Can you repeat all of the records below with "checkbox" replaced by "tick box", changing nothing else and leaving out the pictures?

## INFORMATION SUPPLIED
★ ★ ★ ★ ★ ★ ★

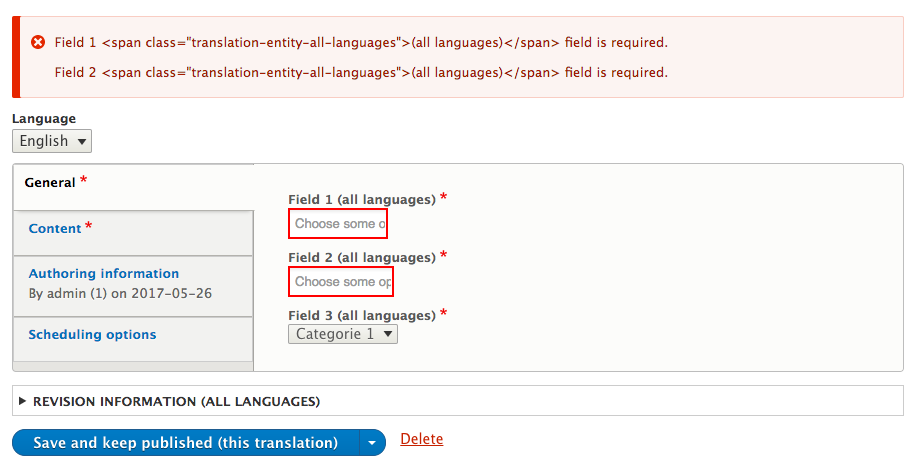Click the Field 3 (all languages) label
Image resolution: width=918 pixels, height=467 pixels.
click(x=362, y=315)
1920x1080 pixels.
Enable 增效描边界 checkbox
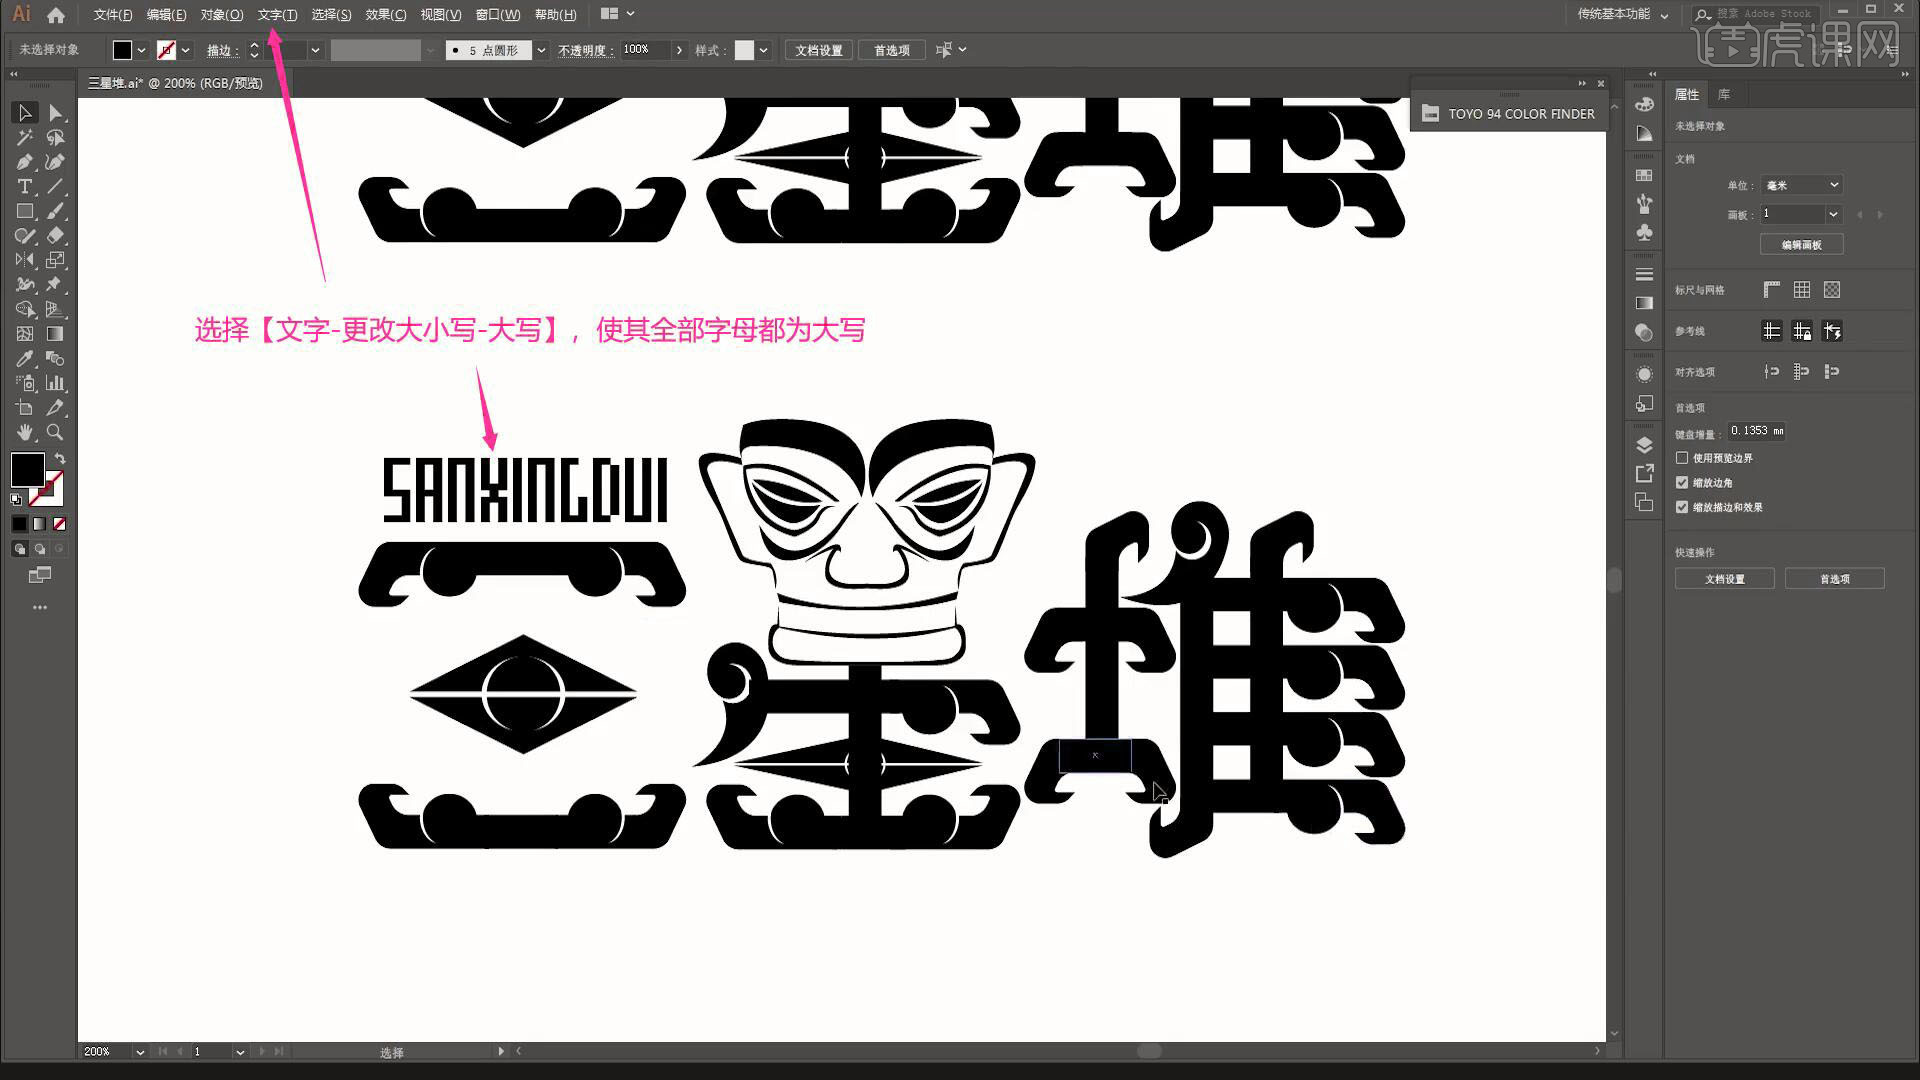1683,458
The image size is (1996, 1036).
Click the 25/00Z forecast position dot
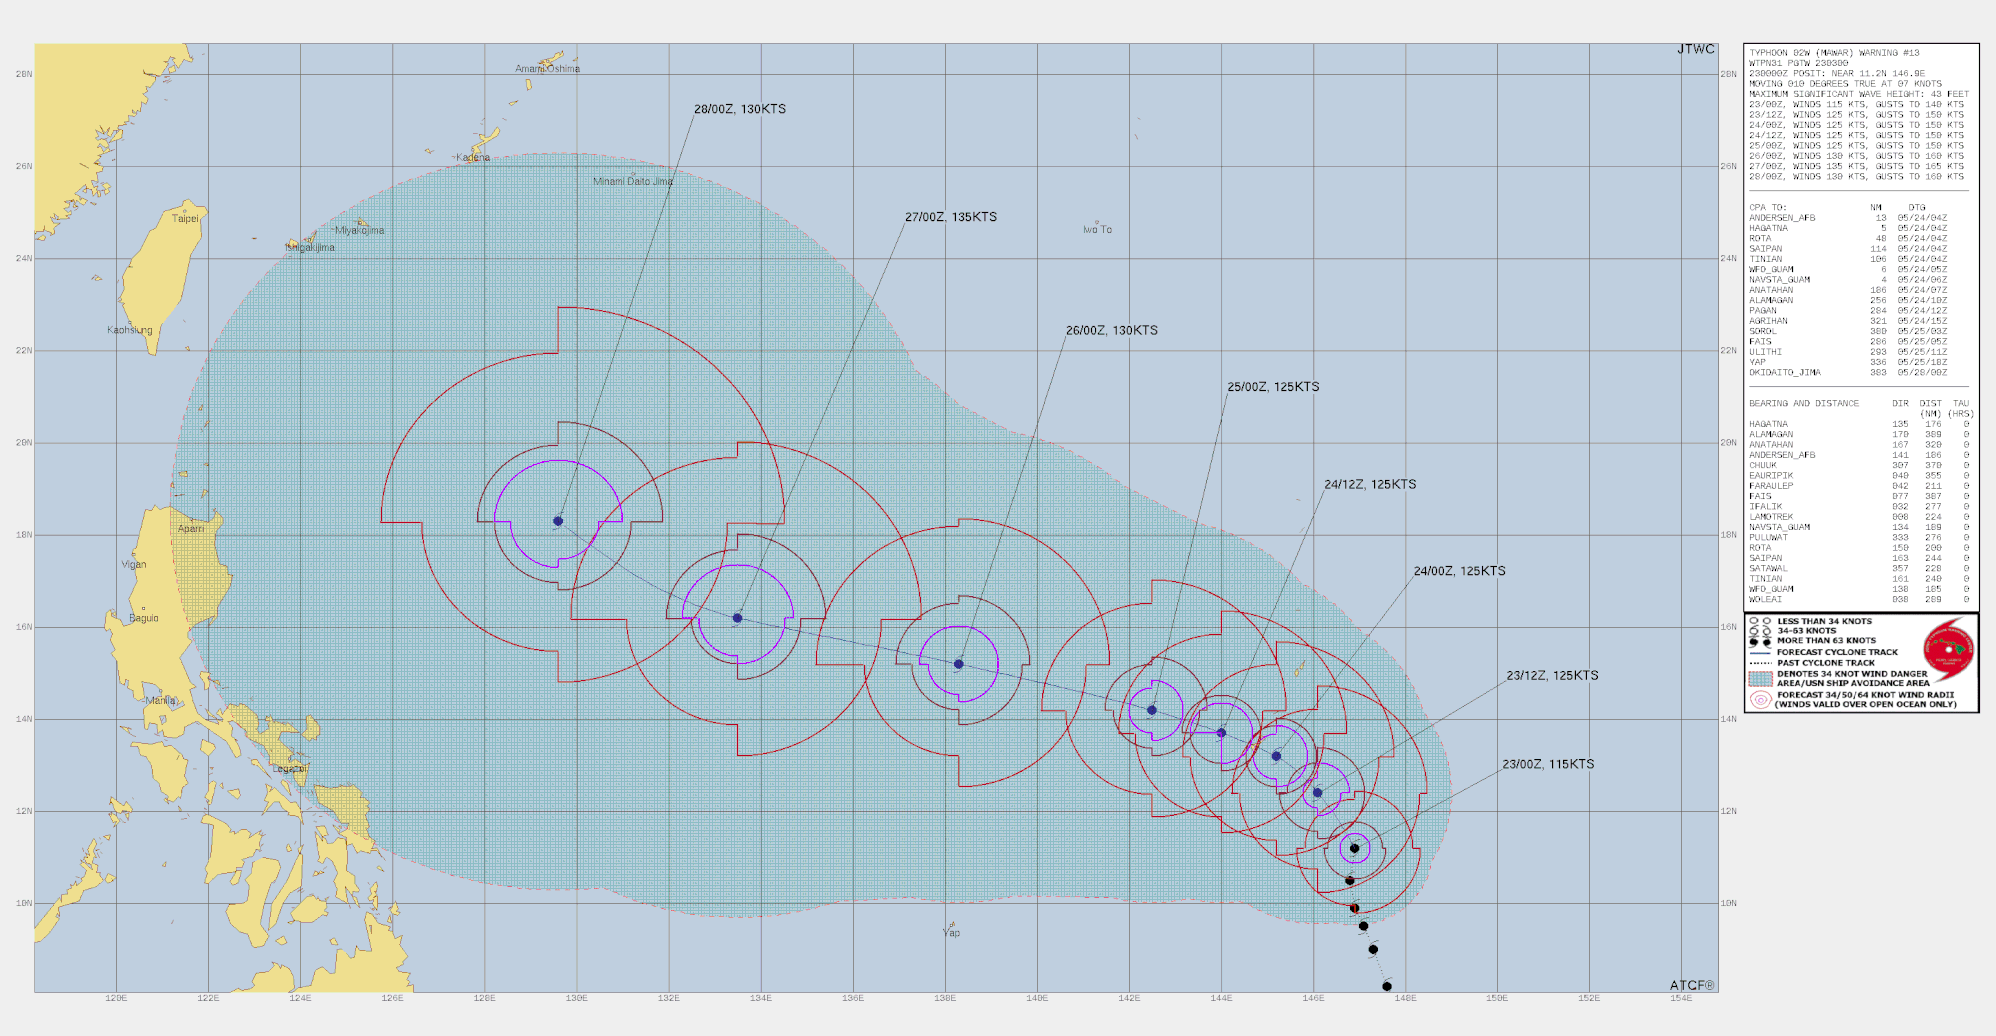1152,710
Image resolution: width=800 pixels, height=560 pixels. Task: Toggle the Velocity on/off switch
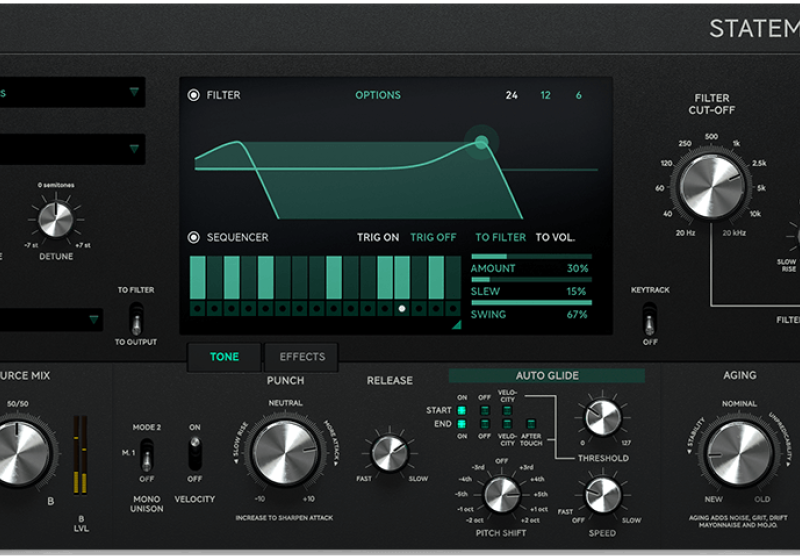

★ ★ ★ ★ ★ ★ ★

## OUTPUT BELOW
Click the Field 3 (all languages) label
Image resolution: width=918 pixels, height=467 pixels.
click(x=362, y=315)
1920x1080 pixels.
Enable 增效描边界 tick box
1683,458
The image size is (1996, 1036).
Click the 25/00Z forecast position dot
1152,710
Image resolution: width=800 pixels, height=560 pixels. Task: Toggle the Velocity on/off switch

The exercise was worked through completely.